All of our lives began to change on April 12, 1861 with the bombardment of Fort Sumter, S.C..  Though Washington Countians had favored remaining in the Union and seeking cooperation on the issue of slavery in the western states, the county produced more volunteers per capita than any other county in Georgia.   On April 29, 1861, Asa was appointed ensign of the Irwin Volunteers of the Georgia Militia, which was formed in defense of the state and named for  of Gov. Jared Irwin of Washington County. The Company prepared for battle  at their muster grounds at Langmade's Mill one mile south of Sandersville on July 17, 1861. They also trained at Camp Stephens near Griffin before going on to Richmond, Virginia.

 

    2nd Lt. Asa Braswell served as the Recruiting Officer and Assistant Quarter Master.  Asa Gordon Braswell died of disease in a military hospital on May 2, 1862 in the vicinity of Yorktown.  More of the deaths in Confederate ranks in the first year of the war came as a result of disease and not battlefield wounds.   Unlike many who died during the war, Asa’s body was returned by train and interred in the Peacock Cemetery near Peacock’s Cross Roads with full military and Masonic honors.   My family would never be the same again.  John Arthur was held out of service by his mother until he reached eighteen.  He joined the reserves and saw action in the defense of Macon.  He accompanied the retreating Confederate army after Gen. Sherman’s 60,000 man right wing marched ravaged through the heart of his homeland.  He stole a horse in South Carolina and returned home when he became sick of washing undigested grains of corns out of horse manure just to get something to eat.

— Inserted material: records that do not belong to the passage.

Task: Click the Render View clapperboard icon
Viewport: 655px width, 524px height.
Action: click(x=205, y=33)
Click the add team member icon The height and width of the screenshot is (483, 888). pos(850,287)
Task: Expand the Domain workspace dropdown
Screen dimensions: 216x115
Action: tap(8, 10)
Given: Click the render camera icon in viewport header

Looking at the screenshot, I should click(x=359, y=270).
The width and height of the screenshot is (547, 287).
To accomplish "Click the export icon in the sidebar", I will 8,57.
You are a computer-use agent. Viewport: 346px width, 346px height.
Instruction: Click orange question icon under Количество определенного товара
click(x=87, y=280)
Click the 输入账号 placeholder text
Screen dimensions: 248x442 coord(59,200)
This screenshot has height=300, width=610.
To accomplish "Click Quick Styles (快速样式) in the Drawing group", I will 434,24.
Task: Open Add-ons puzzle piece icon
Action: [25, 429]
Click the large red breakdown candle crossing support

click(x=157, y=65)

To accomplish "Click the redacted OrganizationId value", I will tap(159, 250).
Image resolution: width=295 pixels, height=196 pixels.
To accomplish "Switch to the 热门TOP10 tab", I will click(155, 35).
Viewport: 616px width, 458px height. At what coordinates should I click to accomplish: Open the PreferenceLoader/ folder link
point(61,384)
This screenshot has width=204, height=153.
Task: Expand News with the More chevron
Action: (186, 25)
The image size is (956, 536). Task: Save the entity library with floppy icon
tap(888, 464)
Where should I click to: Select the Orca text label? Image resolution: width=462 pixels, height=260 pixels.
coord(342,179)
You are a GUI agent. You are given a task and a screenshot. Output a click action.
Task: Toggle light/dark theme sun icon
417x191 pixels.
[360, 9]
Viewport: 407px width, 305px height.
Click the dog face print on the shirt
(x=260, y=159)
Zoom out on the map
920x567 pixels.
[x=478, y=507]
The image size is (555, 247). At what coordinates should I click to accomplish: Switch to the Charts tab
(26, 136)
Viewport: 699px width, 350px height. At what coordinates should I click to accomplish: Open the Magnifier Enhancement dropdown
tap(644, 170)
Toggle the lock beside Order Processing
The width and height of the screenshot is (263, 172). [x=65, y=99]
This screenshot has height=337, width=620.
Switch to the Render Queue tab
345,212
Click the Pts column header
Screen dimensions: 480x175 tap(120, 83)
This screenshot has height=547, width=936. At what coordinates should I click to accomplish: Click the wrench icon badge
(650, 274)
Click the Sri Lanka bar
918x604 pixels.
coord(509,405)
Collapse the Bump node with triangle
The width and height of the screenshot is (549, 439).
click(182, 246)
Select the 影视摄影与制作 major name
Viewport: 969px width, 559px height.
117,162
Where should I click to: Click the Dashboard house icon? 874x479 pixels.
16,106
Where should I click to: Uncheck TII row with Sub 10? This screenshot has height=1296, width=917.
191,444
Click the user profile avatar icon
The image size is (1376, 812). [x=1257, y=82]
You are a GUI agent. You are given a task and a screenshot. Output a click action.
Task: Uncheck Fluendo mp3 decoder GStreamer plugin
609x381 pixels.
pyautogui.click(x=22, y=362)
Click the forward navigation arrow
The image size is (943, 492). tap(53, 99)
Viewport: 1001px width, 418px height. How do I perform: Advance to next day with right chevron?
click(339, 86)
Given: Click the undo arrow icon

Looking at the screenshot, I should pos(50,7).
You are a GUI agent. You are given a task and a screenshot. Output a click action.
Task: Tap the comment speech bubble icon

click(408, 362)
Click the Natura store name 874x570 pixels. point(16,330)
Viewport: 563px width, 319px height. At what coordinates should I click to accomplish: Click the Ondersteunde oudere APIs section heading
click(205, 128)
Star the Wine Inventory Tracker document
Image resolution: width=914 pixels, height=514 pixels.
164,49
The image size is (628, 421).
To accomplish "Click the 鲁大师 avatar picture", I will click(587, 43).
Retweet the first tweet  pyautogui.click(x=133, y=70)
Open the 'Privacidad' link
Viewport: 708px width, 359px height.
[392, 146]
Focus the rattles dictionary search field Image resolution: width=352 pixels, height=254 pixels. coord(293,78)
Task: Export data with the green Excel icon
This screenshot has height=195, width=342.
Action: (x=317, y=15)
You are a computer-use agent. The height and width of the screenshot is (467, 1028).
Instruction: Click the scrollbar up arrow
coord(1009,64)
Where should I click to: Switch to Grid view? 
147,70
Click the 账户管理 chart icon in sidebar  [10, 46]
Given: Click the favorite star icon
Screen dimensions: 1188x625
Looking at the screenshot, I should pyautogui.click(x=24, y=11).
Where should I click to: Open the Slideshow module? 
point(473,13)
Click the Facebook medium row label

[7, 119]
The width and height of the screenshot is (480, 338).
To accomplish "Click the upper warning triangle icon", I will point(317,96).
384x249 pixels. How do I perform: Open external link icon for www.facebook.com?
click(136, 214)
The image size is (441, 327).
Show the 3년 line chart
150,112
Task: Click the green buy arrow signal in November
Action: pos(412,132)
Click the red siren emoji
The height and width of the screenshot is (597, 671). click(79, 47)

What would have happened had Asa Gordon Braswell lived?  Who knows?  No one ever will.  Though slightly different, whether you were a descendant of a soldier, a noncombatant or a slave, the story of 2nd Lt. Asa Gordon Braswell, C.S.A. and your stories are all the same.  They are all inextricably linked to those times more than fourteen decades ago when the deaths of more than a half million others and well as the lives and fates of tens of millions of other Americans were forever altered as they were funneled through the vortex of the Civil War.